27      Assim, há que salientar, por um lado, que o artigo 2.o da Diretiva 2001/29, que define, nas suas alíneas a) a e), o direito exclusivo de reprodução das diferentes categorias de titulares de direitos, não procede a nenhuma diferença de tratamento entre estas categorias de titulares. A este respeito, também resulta da exposição de motivos da proposta de diretiva do Parlamento Europeu e do Conselho relativa à harmonização de certos aspetos do direito de autor e dos direitos conexos na Sociedade da Informação, de 10 de dezembro de 1997 [COM (97) 628 final], na origem da Diretiva 2001/29, que a solução adotada pelo artigo 2.o desta diretiva garante que todos os autores, artistas, intérpretes e executantes, produtores de fonogramas e filmes, bem como organismos de difusão, beneficiem do mesmo nível de proteção das suas obras ou de outro material protegido no que respeita aos atos protegidos pelo direito de reprodução.

28      Por outro lado, resulta do considerando 35 da Diretiva 2001/29 que, no caso de determinadas exceções, os titulares dos direitos devem receber uma compensação equitativa que os compense de modo adequado da utilização feita das suas obras ou outra matéria protegida.
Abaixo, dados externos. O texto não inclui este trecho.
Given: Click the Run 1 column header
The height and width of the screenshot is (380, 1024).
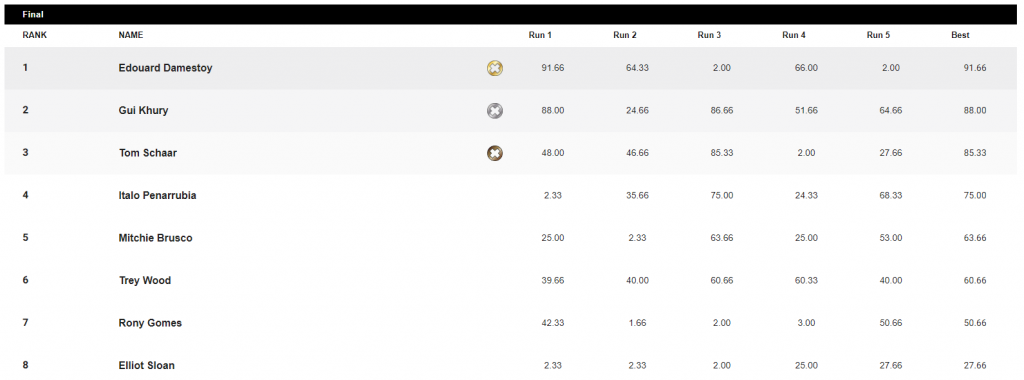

Além disso, resulta do artigo 5.o, n.o 5, da Diretiva 2001/29 que a exceção contemplada no artigo 5.o, n.o 2, alínea b), desta diretiva só se aplicará em certos casos especiais que não entrem em conflito com uma exploração normal da obra e não prejudiquem irrazoavelmente os legítimos interesses do titular do direito.
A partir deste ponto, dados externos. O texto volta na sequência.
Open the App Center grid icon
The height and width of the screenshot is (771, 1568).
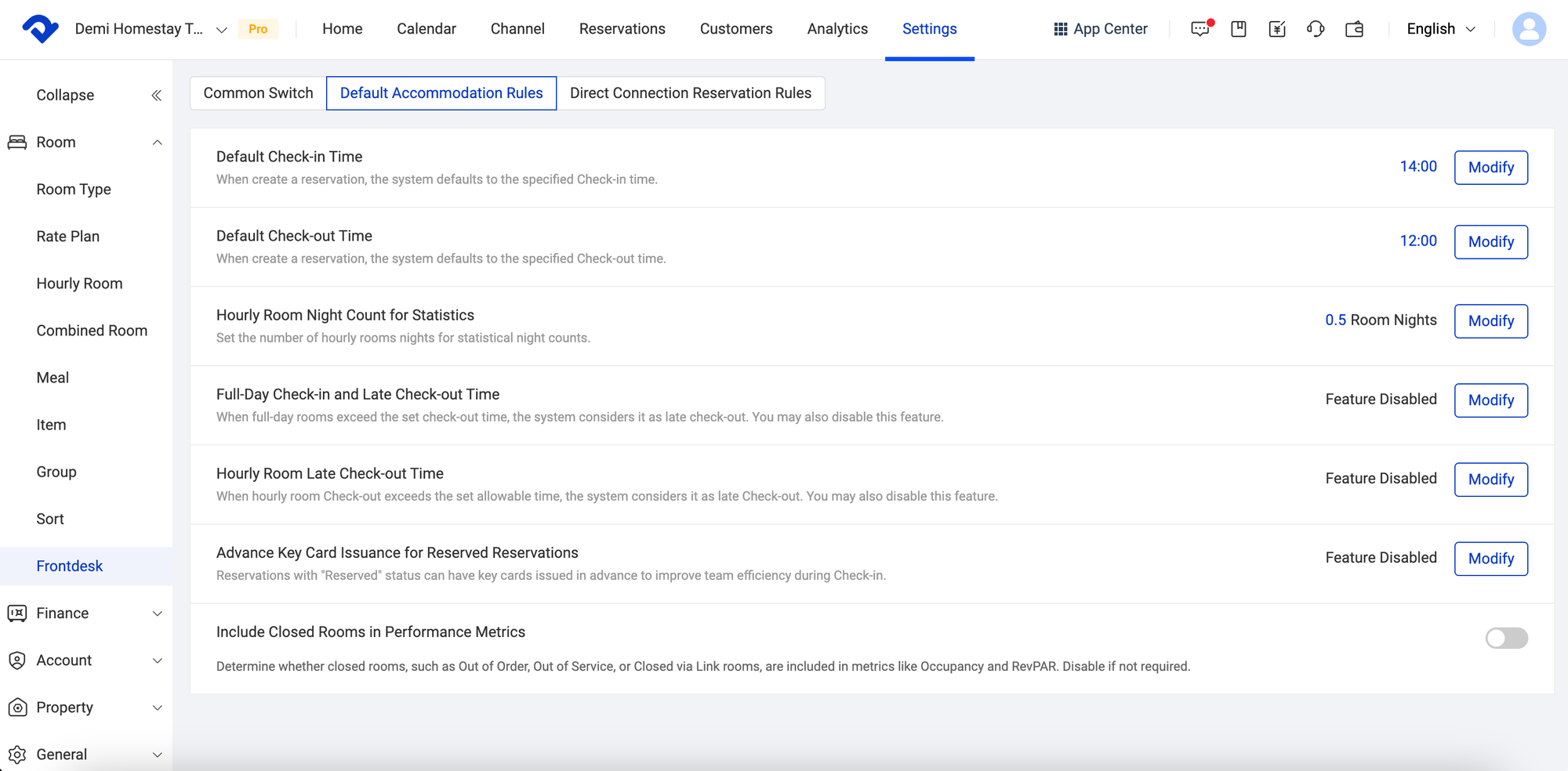(x=1061, y=29)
29      Daqui resulta que, sob pena de as privar de qualquer efeito útil, estas disposições impõem ao Estado‑Membro que introduziu a exceção da cópia privada que assegure, no âmbito das suas competências, a cobrança efetiva dessa compensação destinada a indemnizar os titulares de direitos lesados pelo prejuízo sofrido, nomeadamente se este ocorreu no território deste Estado‑Membro (v., neste sentido, Acórdão de 8 de setembro de 2022, Ametic (C‑263/21, EU:C:2022:644, n.o 69 e jurisprudência referida).

30      Esta interpretação é corroborada, em terceiro lugar, pelos objetivos prosseguidos pelas disposições em causa.
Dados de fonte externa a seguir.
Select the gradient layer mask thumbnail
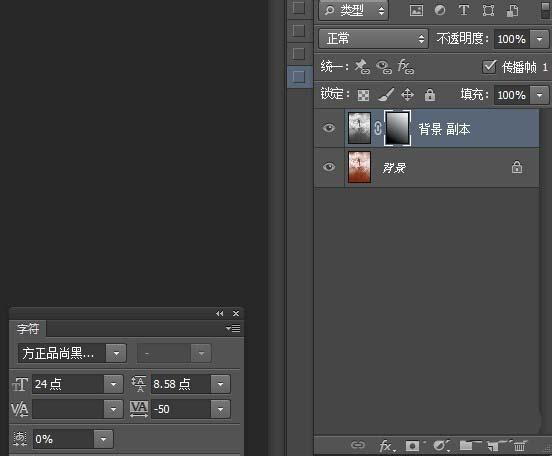This screenshot has width=552, height=456. [397, 128]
31      Por um lado, os considerandos 4 e 9 da Diretiva 2001/29 enunciam que esta diretiva tem por objetivo assegurar um elevado nível de proteção da propriedade intelectual, o qual deve estimular consideravelmente os investimentos na criatividade e na inovação, nomeadamente nas infraestruturas de rede, e traduzir‑se em crescimento e num reforço da competitividade da indústria europeia, e que qualquer harmonização do direito de autor e direitos conexos deve basear‑se num elevado nível de proteção, uma vez que tais direitos são fundamentais para a criação intelectual.

32      Por outro lado, no que respeita especificamente ao objetivo prosseguido pelo artigo 5.o, n.o 2, alínea b), desta diretiva, resulta dos seus considerandos 35 e 38 que esta disposição traduz a vontade de o legislador da União Europeia estabelecer um sistema especial de compensação cuja aplicação é desencadeada pela existência de um prejuízo causado aos titulares de direitos, que gera, em princípio, a obrigação de «[indemnizar]» ou de «compensar» estes últimos (Acórdãos de 24 de março de 2022, Austro‑Mechana, C‑433/20, EU:C:2022:217, n.o 37, e de 8 de setembro de 2022, Ametic, C‑263/21, EU:C:2022:644, n.o 35 e jurisprudência referida).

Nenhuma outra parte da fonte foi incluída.